* SUPPLIED PASSAGE:
# # # # # # #
But ultimately, the majority of the therapists left a career many described as a deeply loved calling.
“I was fighting to save my emotional and mental well-being while facing an extremely painful and insufferable situation,” Dunn said. “I was left with no choice but to walk away.”
Oke also took a stress leave before she says she decided to “jump ship” and leave the clinic.
“People worked there under enormous stress,” Oke said. “You couldn’t come in to work and do your job every day when you were crying or just not OK emotionally.”
Some former staff pinned their hopes on a questionnaire circulated by the Canadian Union of Public Employees (CUPE) in 2021 that they say showed so much discord, a workplace review was requested.
“Management said no,” said Dunn, who was the union representative for the clinic, fielding concerns from almost every staff member. “Once they said no, the union just kind of walked away and that was it. I was a strong supporter of the union, and I was profoundly let down.”
CUPE did not respond to a request for comment regarding what representation Local 5167 provided to the clinic workers.
Others said they tried to flag what was going on in exit interviews and Robinson wrote a letter to city leadership when she left.
“While I appreciate your belief that the culture is toxic, we don’t have the information to support that allegation,” Matthew Sutcliffe, who was director of employee health and labour relations at the time, responded to Robinson’s letter in November 2021.
Public health said that it can’t speak to personnel matters.
“However, we can confirm the City of Hamilton has robust policies and procedures in place to investigate and address issues in the workplace,” said the statement.
Public health said the clinic meets all the mandatory standards of the Canadian Centre for Accreditation, which looks at governance, leadership, management and program areas of community-based health and social services.
Effect on kids
What really weighs on the former staff is how their departures potentially affected the kids in their care, especially during the pandemic.
“I think there was a lot of trickle-down impact on clients,” Oke said.
Saieva was one of Oke’s clients at the clinic and never did find another match with a therapist there.
Savannah Saieva, left, and her mother, Shirley Saieva, say the loss of therapists at a city-run children’s mental-health clinic between 2019 and 2022 caused lasting harm.
Cathie Coward/The Hamilton Spectator
“It was one of the worst years of my life,” Saieva said. “This was in COVID times … It was a pretty serious time for me to have support and that’s just something I didn’t have.”
Saieva left Child and Adolescent Services in 2021 for a different community mental-health clinic, but eventually gave up on public care and sought out Oke in private practice in 2023.
“I walked in with the biggest smile on my face just to have that person that I created that bond with,” Saieva said about finding Oke again.
Saieva is now studying sociology at McMaster University and doing well in Oke’s care.
# # # # # # #
* SUPPLIED DATA:
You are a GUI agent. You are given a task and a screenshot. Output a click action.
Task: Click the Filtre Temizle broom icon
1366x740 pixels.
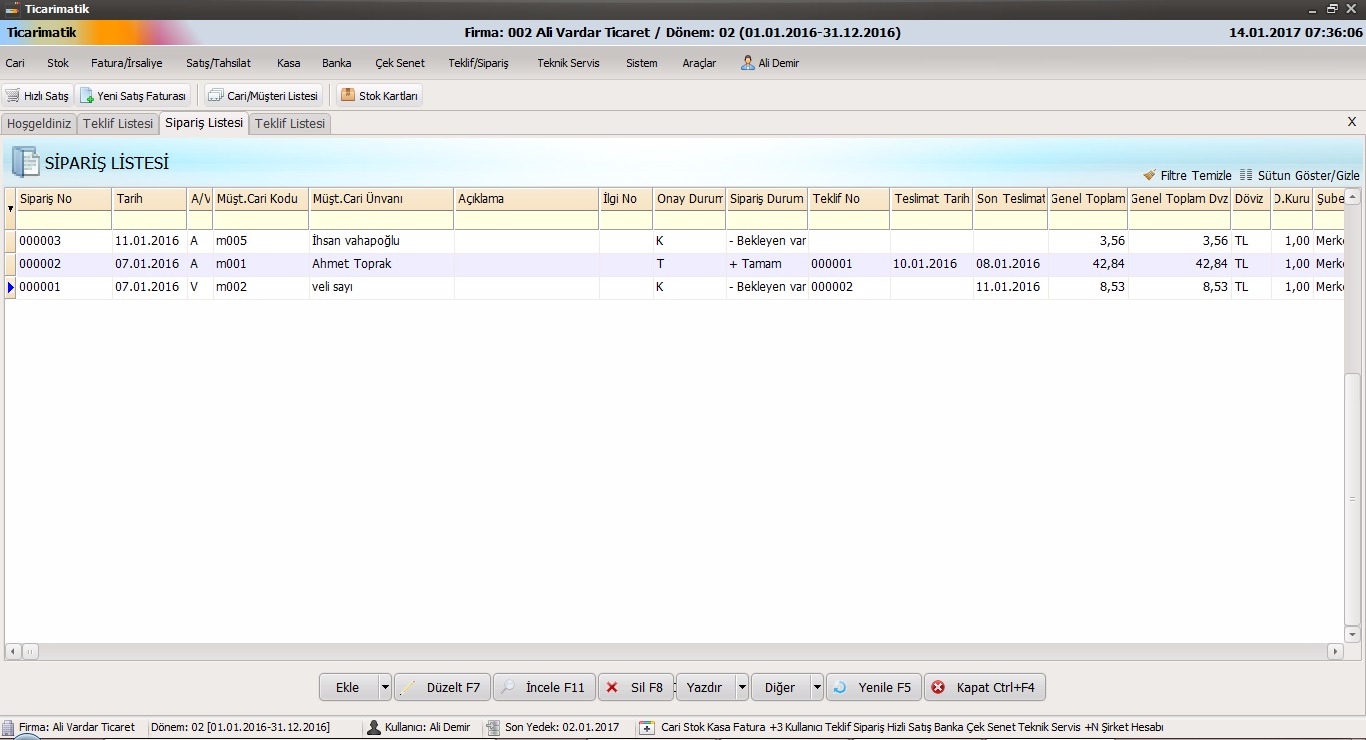[1149, 175]
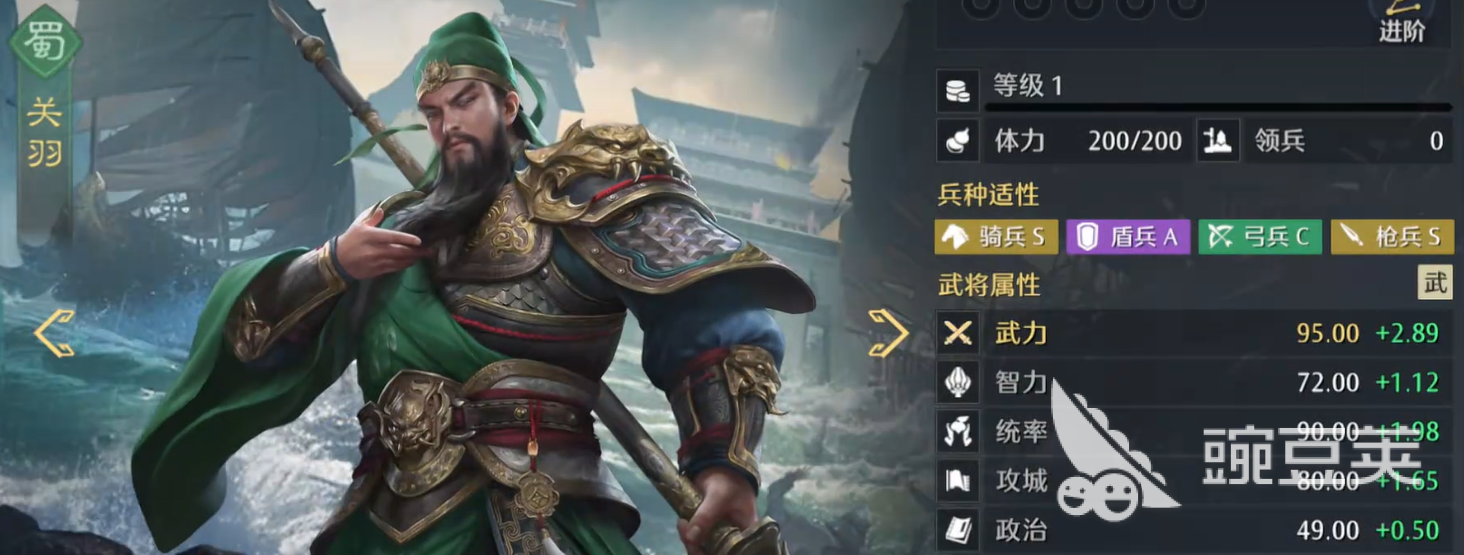This screenshot has width=1464, height=555.
Task: Select the 盾兵 A shield troop badge
Action: (x=1128, y=237)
# # # # # # #
* TASK 1:
From the article on the children's mental-health clinic, reproduce the part starting with "Some former staff" and going on through "review was requested.".
* TASK 2:
List every person the clinic article mentions by name, giving each name in the fullest form the article uses.

* WRITTEN SOLUTION 1:
Some former staff pinned their hopes on a questionnaire circulated by the Canadian Union of Public Employees (CUPE) in 2021 that they say showed so much discord, a workplace review was requested.

* WRITTEN SOLUTION 2:
Dunn
Oke
Robinson
Matthew Sutcliffe
Savannah Saieva
Shirley Saieva
Cathie Coward